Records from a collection

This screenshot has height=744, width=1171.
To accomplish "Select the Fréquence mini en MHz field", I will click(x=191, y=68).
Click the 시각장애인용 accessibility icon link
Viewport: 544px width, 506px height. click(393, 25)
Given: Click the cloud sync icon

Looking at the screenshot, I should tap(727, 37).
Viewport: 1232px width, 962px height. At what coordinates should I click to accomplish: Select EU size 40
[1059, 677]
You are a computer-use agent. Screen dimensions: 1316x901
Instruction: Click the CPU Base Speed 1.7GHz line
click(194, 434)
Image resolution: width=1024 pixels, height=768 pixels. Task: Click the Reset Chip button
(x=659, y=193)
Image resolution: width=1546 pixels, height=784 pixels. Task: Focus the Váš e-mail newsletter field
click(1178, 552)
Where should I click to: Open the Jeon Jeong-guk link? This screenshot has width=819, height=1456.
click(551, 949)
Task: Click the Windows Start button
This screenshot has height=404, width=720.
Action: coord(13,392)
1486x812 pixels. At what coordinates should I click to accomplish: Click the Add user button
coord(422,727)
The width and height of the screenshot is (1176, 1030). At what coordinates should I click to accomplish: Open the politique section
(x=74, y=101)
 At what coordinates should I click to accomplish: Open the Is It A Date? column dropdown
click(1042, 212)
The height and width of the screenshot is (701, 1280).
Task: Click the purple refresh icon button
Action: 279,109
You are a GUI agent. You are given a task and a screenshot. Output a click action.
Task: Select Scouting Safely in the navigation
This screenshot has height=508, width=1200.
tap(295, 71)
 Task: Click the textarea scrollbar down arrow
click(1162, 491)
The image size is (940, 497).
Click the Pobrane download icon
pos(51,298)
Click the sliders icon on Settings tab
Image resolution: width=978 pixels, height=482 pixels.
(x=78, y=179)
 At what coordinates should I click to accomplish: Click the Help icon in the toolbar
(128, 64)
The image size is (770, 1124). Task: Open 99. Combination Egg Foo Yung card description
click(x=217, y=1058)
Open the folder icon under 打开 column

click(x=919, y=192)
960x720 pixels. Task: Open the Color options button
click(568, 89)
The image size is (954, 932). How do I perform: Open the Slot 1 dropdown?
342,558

What you have to do – All of the data, start to finish: please output it exactly.

Solved exercise –
This screenshot has height=744, width=1171.
To accomplish "Select the Fréquence mini en MHz field", I will click(x=191, y=68).
Click the 시각장애인용 accessibility icon link
Viewport: 544px width, 506px height. click(393, 25)
Given: Click the cloud sync icon

Looking at the screenshot, I should tap(727, 37).
Viewport: 1232px width, 962px height. At what coordinates should I click to accomplish: Select EU size 40
[1059, 677]
You are a computer-use agent. Screen dimensions: 1316x901
Instruction: Click the CPU Base Speed 1.7GHz line
click(194, 434)
Image resolution: width=1024 pixels, height=768 pixels. Task: Click the Reset Chip button
(x=659, y=193)
Image resolution: width=1546 pixels, height=784 pixels. Task: Focus the Váš e-mail newsletter field
click(1178, 552)
Where should I click to: Open the Jeon Jeong-guk link? This screenshot has width=819, height=1456.
click(551, 949)
Task: Click the Windows Start button
This screenshot has height=404, width=720.
Action: coord(13,392)
1486x812 pixels. At what coordinates should I click to accomplish: Click the Add user button
coord(422,727)
The width and height of the screenshot is (1176, 1030). At what coordinates should I click to accomplish: Open the politique section
(x=74, y=101)
 At what coordinates should I click to accomplish: Open the Is It A Date? column dropdown
click(1042, 212)
The height and width of the screenshot is (701, 1280).
Task: Click the purple refresh icon button
Action: 279,109
You are a GUI agent. You are given a task and a screenshot. Output a click action.
Task: Select Scouting Safely in the navigation
This screenshot has height=508, width=1200.
tap(295, 71)
 Task: Click the textarea scrollbar down arrow
click(1162, 491)
The image size is (940, 497).
Click the Pobrane download icon
pos(51,298)
Click the sliders icon on Settings tab
Image resolution: width=978 pixels, height=482 pixels.
(x=78, y=179)
 At what coordinates should I click to accomplish: Click the Help icon in the toolbar
(128, 64)
The image size is (770, 1124). Task: Open 99. Combination Egg Foo Yung card description
click(x=217, y=1058)
Open the folder icon under 打开 column

click(x=919, y=192)
960x720 pixels. Task: Open the Color options button
click(568, 89)
The image size is (954, 932). How do I perform: Open the Slot 1 dropdown?
342,558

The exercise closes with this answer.